### ABOUT THIS EXERCISE
Return the data that follows, keeping every word and mark unchanged.

### DATA LISTING
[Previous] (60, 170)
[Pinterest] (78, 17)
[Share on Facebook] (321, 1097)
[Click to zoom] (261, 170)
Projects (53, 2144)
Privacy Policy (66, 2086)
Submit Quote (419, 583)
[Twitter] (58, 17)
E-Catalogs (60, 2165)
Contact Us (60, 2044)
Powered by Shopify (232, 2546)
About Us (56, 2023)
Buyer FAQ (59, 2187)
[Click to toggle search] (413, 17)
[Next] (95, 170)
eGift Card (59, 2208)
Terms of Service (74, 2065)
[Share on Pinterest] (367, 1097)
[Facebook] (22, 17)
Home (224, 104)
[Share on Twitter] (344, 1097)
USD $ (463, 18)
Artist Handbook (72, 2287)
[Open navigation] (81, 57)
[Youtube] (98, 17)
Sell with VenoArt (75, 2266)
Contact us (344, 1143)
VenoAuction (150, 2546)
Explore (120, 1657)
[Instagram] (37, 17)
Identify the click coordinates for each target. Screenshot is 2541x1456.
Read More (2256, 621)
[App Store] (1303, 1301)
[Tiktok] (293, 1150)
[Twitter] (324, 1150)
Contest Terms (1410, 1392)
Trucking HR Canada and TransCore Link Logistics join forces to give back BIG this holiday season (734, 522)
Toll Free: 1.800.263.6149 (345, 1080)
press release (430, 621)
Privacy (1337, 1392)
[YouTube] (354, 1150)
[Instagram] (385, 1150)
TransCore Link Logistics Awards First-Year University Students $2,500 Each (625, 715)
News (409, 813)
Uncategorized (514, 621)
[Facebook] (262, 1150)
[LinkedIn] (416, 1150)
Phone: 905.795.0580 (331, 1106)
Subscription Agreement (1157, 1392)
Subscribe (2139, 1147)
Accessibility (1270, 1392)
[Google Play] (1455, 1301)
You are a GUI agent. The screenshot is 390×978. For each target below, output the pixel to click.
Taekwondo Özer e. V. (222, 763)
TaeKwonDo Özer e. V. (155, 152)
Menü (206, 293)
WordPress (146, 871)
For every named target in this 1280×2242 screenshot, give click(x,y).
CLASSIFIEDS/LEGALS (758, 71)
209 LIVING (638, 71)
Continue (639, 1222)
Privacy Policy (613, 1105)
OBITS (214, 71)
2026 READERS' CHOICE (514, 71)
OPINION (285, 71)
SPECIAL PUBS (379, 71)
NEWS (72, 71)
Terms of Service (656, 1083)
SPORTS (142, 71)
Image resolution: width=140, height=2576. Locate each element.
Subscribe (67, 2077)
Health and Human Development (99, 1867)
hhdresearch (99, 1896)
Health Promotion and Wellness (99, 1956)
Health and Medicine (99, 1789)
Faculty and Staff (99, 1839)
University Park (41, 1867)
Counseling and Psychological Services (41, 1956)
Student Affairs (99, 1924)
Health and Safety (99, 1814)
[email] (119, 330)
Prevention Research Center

### RESULT BELOW
[Previous] (60, 170)
[Pinterest] (78, 17)
[Share on Facebook] (321, 1097)
[Click to zoom] (261, 170)
Projects (53, 2144)
Privacy Policy (66, 2086)
Submit Quote (419, 583)
[Twitter] (58, 17)
E-Catalogs (60, 2165)
Contact Us (60, 2044)
Powered by Shopify (232, 2546)
About Us (56, 2023)
Buyer FAQ (59, 2187)
[Click to toggle search] (413, 17)
[Next] (95, 170)
eGift Card (59, 2208)
Terms of Service (74, 2065)
[Share on Pinterest] (367, 1097)
[Facebook] (22, 17)
Home (224, 104)
[Share on Twitter] (344, 1097)
USD $ (463, 18)
Artist Handbook (72, 2287)
[Open navigation] (81, 57)
[Youtube] (98, 17)
Sell with VenoArt (75, 2266)
Contact us (344, 1143)
VenoAuction (150, 2546)
Explore (120, 1657)
[Instagram] (37, 17)
Identify the click coordinates for each target. Screenshot is 2541x1456.
Read More (2256, 621)
[App Store] (1303, 1301)
[Tiktok] (293, 1150)
[Twitter] (324, 1150)
Contest Terms (1410, 1392)
Trucking HR Canada and TransCore Link Logistics join forces to give back BIG this holiday season (734, 522)
Toll Free: 1.800.263.6149 (345, 1080)
press release (430, 621)
Privacy (1337, 1392)
[YouTube] (354, 1150)
[Instagram] (385, 1150)
TransCore Link Logistics Awards First-Year University Students $2,500 Each (625, 715)
News (409, 813)
Uncategorized (514, 621)
[Facebook] (262, 1150)
[LinkedIn] (416, 1150)
Phone: 905.795.0580 (331, 1106)
Subscription Agreement (1157, 1392)
Subscribe (2139, 1147)
Accessibility (1270, 1392)
[Google Play] (1455, 1301)
You are a GUI agent. The screenshot is 390×978. For each target below, output the pixel to click.
Taekwondo Özer e. V. (222, 763)
TaeKwonDo Özer e. V. (155, 152)
Menü (206, 293)
WordPress (146, 871)
For every named target in this 1280×2242 screenshot, give click(x,y).
CLASSIFIEDS/LEGALS (758, 71)
209 LIVING (638, 71)
Continue (639, 1222)
Privacy Policy (613, 1105)
OBITS (214, 71)
2026 READERS' CHOICE (514, 71)
OPINION (285, 71)
SPECIAL PUBS (379, 71)
NEWS (72, 71)
Terms of Service (656, 1083)
SPORTS (142, 71)
Image resolution: width=140, height=2576. Locate each element.
Subscribe (67, 2077)
Health and Human Development (99, 1867)
hhdresearch (99, 1896)
Health Promotion and Wellness (99, 1956)
Health and Medicine (99, 1789)
Faculty and Staff (99, 1839)
University Park (41, 1867)
Counseling and Psychological Services (41, 1956)
Student Affairs (99, 1924)
Health and Safety (99, 1814)
[email] (119, 330)
Prevention Research Center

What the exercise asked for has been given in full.